No evidence of Covid community transmission yet but infection cases could rise, WHO Nepal representative saysJos Vandelaer argues relaxation does not mean going back to life before restrictions were imposed and that everyone should practice more self-discipline protect oneself and others.
The World Health Organization’s Nepal country representative, Jos Vandelaer, has said there is no evidence of community transmission of Covid-19 in Nepal but urged the government to increase the testing capacity as an influx of Nepali workers from India continues.
During a webinar on Wednesday, Vandelaer said hospitals are not being flocked by people with Covid-19 symptoms.
It was assumed earlier that community transmission could happen in places like Bhulke of Udayapur and Narainapur of Banke–two hotspots of the coronavirus transmission in Nepal. Since the pandemic has affected almost all the districts of Nepal now, chances of community transmission are feared to be higher.
“It will be very difficult to completely rule out any community spread. But you can slow it down by quarantining and isolating people,” said Vandelaer.
Asked when infections are likely to peak in Nepal, he said it was difficult to predict. “Right now, we are seeing increasing cases, and most of them are among returnees. At what point the cases start going into the broader population and how quickly that will be is very hard to say,” he said. “So I do not want to make any predictions here because there are so many factors that come into play.”
Vandelaer said that the nationwide lockdown has largely helped break the chain of virus transmission and the purpose of the lockdown is to keep the number of people infected by Covid-19 within the boundaries of what the health care system can handle.
On easing the lockdown, he said relaxation does not mean going back to life before restrictions were imposed on March 24. “On the contrary, it requires more self-discipline to protect you and to protect others,” he said.
As the row over testing continues in Nepal, the WHO representative said the Nepal government has increased the number of labs from one initially to 21 now.

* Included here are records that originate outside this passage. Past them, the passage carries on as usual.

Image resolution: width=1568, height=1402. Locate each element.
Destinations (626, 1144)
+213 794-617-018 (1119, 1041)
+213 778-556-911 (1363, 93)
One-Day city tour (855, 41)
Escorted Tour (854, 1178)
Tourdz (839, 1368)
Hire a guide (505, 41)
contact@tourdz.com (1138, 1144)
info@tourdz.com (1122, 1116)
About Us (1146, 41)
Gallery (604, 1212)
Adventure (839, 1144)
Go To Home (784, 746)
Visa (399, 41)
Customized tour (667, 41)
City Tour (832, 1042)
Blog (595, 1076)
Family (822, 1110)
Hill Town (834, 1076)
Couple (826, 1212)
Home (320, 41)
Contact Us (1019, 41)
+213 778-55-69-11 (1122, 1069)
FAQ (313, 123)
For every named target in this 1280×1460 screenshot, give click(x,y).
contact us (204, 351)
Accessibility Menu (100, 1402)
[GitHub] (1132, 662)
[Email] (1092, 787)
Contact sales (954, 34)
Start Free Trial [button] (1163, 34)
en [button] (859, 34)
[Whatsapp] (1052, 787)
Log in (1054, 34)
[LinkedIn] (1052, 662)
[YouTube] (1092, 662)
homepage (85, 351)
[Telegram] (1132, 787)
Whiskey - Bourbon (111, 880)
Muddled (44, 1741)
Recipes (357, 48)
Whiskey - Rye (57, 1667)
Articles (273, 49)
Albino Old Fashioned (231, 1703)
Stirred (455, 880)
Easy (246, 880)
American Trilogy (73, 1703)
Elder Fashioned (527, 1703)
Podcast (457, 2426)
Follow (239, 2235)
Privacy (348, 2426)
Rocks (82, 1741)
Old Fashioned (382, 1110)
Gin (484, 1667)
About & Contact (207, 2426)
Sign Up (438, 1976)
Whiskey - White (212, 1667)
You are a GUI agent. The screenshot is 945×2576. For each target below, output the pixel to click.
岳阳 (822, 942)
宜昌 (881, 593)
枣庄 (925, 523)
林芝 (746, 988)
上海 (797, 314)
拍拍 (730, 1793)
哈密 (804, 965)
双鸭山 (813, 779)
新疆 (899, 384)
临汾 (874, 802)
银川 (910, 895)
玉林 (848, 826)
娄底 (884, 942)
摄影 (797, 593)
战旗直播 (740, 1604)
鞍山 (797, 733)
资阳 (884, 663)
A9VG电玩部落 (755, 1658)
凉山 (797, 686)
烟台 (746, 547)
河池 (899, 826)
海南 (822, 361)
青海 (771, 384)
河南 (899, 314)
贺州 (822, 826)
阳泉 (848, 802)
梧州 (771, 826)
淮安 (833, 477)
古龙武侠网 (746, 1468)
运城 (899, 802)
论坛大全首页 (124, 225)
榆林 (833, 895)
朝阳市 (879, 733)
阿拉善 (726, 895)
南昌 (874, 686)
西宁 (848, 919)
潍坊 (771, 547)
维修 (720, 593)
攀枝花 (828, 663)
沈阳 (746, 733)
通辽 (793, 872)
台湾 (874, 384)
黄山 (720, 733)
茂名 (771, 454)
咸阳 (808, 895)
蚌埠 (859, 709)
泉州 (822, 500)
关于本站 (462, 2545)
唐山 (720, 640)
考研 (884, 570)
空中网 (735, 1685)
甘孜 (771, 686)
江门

“But what we see is the number of people coming in is so large that there's actually a backlog in testing laboratories,” he said. “There are more samples being taken than the capacity. So there’s a backlog building up. It also means that in the near future, we are going to see more positive cases. So the lab capacity should be increased in the near future. There’s no hard and fast rule, but the priority should always be testing the people who have symptoms.”
Speaking at the same online interaction, Valerie Julliand, the UN country representative in Nepal, said several UN agencies are working with the government of Nepal in various sectors and with national and international development partners, bringing expertise and humanitarian assistance to Nepal.
She said that the United Nations has prepared an assistance package of $400 million for Nepal, having received it from various bilateral and multilateral donors.
“We are working with various government agencies from policy making to those working on the ground. It is not only a health crisis but a social and economic crisis too,” Julliand said.
On the availability of Covid vaccine, Vandelaer said the issue of who can use the vaccine once there is one is important.
“The WHO is building coalitions now with countries and partners to ensure that when there’s a vaccine, the vaccine does not just go to the highest bidder but there’s a funded mechanism in place that every country has access to these vaccines.”